Your objective:
Present the lines as a Markdown table with the columns Number and Line, leaving out any blank lines. Begin at the line containing "This screenshot has height=479, width=866." and stop after the line containing "tap(940, 428)".

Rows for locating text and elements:
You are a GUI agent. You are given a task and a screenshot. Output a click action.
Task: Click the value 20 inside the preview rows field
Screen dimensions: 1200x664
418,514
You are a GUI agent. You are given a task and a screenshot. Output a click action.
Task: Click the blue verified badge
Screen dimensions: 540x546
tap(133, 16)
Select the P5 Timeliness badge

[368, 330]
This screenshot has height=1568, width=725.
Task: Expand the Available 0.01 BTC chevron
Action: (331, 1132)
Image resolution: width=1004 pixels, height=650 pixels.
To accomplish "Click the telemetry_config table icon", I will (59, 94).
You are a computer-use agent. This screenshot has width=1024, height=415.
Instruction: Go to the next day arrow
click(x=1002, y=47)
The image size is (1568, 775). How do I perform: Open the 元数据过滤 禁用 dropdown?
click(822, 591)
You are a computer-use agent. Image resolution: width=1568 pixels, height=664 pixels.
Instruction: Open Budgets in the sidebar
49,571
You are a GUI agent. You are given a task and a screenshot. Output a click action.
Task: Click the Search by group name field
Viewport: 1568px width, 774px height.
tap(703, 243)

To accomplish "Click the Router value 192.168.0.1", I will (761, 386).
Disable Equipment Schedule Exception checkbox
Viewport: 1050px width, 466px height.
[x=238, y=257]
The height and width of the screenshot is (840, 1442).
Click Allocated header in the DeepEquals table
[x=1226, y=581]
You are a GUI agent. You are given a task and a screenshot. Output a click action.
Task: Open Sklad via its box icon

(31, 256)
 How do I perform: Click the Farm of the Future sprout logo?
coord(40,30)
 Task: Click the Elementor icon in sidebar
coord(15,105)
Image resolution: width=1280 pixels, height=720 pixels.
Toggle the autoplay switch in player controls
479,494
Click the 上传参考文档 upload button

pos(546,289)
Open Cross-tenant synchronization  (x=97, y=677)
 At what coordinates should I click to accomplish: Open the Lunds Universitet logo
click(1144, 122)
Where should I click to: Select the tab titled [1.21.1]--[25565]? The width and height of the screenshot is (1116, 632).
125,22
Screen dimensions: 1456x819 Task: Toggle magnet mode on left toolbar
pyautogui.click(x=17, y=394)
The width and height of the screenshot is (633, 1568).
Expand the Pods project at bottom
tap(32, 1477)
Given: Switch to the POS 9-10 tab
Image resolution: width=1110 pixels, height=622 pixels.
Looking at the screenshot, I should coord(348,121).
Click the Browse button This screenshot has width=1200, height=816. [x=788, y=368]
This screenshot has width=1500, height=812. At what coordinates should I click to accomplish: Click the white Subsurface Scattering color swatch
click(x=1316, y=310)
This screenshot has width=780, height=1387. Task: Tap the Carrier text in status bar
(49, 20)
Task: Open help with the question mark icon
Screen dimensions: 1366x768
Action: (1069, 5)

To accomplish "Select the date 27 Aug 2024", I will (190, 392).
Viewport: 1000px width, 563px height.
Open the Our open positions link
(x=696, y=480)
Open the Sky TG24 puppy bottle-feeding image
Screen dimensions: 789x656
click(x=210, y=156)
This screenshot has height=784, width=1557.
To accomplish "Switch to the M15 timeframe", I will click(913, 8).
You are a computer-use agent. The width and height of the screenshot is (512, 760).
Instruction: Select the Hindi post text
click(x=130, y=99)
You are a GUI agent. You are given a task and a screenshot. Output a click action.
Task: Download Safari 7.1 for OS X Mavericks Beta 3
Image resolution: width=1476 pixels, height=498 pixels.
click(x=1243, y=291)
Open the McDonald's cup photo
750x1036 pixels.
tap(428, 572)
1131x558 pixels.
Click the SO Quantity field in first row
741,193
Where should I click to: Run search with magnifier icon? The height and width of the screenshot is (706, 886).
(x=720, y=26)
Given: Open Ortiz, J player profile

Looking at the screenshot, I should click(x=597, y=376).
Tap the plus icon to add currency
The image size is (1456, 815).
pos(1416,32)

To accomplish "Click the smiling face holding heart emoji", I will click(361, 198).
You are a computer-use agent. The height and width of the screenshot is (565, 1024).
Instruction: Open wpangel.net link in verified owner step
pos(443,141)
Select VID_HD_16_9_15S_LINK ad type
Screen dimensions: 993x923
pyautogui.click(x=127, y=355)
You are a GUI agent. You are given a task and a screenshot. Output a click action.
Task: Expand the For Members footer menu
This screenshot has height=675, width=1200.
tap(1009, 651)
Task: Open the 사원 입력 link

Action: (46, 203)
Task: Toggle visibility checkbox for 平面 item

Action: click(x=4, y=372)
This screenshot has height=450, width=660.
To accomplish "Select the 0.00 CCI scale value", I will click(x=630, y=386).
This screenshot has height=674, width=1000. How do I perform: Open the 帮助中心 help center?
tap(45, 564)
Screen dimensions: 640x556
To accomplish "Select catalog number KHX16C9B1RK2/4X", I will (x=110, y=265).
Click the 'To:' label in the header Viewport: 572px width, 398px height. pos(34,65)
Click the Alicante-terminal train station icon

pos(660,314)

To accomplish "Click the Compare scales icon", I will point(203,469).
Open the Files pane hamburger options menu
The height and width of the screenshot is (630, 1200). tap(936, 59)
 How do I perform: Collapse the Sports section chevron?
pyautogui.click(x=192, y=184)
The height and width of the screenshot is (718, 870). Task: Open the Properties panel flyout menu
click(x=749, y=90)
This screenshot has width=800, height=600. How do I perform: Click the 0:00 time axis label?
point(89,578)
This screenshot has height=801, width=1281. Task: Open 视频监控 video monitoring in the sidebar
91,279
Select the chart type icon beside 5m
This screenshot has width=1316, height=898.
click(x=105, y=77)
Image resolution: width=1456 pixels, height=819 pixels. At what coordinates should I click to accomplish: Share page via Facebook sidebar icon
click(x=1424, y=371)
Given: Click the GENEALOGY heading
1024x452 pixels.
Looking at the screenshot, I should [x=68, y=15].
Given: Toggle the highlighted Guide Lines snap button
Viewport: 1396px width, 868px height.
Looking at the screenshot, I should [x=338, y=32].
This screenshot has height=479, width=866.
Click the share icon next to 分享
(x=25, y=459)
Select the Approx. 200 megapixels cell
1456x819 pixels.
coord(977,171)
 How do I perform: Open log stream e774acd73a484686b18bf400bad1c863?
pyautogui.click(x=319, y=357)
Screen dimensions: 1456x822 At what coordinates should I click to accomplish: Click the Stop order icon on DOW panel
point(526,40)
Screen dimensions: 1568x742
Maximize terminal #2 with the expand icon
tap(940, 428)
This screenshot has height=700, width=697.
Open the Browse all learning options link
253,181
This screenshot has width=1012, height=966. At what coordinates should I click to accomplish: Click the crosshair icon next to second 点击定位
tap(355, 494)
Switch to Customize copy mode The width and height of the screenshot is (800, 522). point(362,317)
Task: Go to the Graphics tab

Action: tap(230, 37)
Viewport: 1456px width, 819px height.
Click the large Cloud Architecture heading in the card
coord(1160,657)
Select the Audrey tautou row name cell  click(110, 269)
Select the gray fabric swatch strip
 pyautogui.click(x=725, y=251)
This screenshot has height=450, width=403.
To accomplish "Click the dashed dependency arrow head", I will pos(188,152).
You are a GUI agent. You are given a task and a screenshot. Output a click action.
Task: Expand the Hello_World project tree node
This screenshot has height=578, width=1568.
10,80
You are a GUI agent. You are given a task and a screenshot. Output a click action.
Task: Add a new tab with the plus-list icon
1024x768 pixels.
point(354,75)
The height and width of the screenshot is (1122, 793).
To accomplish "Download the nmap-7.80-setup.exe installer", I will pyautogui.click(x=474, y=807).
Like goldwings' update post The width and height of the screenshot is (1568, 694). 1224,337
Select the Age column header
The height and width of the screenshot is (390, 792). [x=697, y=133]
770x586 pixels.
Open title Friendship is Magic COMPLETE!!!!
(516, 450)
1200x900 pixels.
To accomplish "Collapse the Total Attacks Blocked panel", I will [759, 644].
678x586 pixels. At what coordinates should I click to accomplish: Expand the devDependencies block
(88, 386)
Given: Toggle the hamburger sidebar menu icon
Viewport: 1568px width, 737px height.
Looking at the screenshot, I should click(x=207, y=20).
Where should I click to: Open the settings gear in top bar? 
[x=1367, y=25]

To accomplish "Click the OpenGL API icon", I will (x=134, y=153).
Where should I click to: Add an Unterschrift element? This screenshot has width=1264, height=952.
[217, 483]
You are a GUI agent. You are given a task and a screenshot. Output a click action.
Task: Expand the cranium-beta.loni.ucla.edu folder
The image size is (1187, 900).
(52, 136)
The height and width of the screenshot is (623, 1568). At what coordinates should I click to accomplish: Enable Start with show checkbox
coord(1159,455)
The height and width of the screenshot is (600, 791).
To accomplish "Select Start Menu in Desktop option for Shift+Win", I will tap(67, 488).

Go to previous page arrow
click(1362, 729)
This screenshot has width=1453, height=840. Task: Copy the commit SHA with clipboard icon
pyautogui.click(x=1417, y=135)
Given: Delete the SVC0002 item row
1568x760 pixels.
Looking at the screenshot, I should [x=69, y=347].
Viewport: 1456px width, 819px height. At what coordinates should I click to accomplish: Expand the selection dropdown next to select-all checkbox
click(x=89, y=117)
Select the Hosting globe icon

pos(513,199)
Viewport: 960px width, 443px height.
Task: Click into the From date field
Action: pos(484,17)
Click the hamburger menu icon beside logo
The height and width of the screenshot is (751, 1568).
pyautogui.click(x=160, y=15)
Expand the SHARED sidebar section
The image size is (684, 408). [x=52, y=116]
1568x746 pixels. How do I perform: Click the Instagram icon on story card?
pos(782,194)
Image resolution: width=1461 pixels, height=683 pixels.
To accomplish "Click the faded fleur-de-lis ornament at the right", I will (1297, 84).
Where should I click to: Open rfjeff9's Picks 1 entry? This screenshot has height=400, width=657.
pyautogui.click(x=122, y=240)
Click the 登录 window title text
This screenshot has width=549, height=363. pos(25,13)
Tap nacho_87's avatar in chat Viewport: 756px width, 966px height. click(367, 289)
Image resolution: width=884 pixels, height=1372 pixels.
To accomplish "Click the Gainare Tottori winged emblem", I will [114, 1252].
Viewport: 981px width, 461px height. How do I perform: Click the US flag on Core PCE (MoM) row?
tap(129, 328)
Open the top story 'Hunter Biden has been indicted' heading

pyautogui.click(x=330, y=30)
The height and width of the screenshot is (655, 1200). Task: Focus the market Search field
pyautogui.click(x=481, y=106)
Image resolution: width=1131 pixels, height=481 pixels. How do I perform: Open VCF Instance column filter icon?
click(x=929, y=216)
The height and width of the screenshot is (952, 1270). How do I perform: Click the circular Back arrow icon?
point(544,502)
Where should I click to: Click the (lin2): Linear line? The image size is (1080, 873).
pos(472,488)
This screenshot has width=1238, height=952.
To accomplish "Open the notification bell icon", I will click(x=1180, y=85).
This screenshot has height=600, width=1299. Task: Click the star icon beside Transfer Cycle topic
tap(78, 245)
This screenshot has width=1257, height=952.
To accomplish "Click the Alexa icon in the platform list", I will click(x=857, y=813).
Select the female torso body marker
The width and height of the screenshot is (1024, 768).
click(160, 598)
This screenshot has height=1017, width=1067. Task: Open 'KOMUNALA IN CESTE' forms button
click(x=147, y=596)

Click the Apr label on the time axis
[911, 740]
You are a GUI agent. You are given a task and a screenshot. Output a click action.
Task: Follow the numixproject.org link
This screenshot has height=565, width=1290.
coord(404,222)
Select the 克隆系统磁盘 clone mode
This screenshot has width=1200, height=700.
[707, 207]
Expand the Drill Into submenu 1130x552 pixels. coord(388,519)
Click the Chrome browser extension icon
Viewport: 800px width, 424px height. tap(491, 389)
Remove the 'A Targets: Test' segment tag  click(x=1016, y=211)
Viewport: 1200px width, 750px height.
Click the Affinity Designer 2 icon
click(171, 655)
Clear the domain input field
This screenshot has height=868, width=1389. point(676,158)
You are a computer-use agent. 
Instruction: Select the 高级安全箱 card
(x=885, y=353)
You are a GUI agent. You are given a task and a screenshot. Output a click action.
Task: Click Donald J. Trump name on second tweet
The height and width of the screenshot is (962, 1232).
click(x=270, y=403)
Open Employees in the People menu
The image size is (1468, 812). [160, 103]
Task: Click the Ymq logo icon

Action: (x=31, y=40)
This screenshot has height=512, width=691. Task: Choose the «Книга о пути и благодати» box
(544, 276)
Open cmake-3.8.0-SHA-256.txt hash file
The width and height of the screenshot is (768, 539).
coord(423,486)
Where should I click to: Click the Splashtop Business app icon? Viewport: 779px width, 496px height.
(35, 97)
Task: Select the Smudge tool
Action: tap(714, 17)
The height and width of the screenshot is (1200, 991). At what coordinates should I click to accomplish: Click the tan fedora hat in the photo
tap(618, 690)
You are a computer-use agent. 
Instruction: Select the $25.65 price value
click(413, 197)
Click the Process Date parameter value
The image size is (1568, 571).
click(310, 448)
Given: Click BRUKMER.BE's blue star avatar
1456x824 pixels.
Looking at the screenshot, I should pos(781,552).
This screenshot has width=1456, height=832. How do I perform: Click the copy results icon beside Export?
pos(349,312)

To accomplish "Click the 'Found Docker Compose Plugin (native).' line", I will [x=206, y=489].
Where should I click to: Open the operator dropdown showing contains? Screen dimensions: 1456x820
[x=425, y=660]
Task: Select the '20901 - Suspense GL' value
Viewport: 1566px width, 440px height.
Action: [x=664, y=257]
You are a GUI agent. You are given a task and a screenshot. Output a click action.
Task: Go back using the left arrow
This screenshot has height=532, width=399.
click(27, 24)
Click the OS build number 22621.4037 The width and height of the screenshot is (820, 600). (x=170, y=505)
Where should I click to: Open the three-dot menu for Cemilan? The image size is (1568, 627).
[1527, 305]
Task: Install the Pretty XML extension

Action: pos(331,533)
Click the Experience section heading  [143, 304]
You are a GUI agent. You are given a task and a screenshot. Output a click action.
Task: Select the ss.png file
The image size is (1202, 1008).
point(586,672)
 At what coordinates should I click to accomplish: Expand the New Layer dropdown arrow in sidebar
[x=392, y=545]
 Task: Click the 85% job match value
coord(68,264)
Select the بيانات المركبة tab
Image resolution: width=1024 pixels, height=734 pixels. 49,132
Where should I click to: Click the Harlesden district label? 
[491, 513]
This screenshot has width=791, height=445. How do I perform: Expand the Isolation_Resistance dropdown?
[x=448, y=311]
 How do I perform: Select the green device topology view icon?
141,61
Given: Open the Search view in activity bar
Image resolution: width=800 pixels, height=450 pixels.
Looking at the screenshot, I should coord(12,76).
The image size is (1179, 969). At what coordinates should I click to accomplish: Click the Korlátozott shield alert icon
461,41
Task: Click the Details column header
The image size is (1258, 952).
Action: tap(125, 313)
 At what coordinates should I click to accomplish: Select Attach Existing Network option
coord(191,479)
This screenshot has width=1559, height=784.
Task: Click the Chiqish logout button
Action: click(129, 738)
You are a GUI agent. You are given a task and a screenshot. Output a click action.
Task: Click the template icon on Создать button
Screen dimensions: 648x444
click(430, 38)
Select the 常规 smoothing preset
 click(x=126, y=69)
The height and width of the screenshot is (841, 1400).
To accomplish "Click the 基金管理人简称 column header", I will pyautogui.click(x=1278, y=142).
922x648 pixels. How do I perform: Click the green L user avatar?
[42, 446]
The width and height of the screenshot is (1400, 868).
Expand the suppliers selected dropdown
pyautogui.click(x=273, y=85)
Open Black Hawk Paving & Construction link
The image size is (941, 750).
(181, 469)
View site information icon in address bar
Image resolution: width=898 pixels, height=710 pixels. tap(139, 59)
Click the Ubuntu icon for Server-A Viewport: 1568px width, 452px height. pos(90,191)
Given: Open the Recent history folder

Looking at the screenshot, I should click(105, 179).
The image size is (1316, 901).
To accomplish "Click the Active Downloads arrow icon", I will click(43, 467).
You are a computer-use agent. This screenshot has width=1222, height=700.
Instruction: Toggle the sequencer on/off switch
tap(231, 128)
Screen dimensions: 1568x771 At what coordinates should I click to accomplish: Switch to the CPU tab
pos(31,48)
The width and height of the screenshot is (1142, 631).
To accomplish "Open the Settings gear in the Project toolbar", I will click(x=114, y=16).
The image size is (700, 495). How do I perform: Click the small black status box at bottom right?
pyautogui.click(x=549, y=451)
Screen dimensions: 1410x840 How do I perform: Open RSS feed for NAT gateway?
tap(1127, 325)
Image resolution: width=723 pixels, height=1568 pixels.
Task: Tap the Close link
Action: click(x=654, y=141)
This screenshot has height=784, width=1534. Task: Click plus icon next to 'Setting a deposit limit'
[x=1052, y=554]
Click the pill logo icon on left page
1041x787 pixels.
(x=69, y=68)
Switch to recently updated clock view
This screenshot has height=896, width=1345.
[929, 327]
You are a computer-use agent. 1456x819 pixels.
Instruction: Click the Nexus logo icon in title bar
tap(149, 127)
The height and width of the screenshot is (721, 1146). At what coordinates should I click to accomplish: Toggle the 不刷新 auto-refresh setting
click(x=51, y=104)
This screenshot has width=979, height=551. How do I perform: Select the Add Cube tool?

Written reply:
| Number | Line |
|---|---|
| 1 | This screenshot has height=479, width=866. |
| 2 | Click the share icon next to 分享 |
| 3 | (x=25, y=459) |
| 4 | Select the Approx. 200 megapixels cell |
| 5 | 1456x819 pixels. |
| 6 | coord(977,171) |
| 7 |  How do I perform: Open log stream e774acd73a484686b18bf400bad1c863? |
| 8 | pyautogui.click(x=319, y=357) |
| 9 | Screen dimensions: 1456x822 At what coordinates should I click to accomplish: Click the Stop order icon on DOW panel |
| 10 | point(526,40) |
| 11 | Screen dimensions: 1568x742 |
| 12 | Maximize terminal #2 with the expand icon |
| 13 | tap(940, 428) |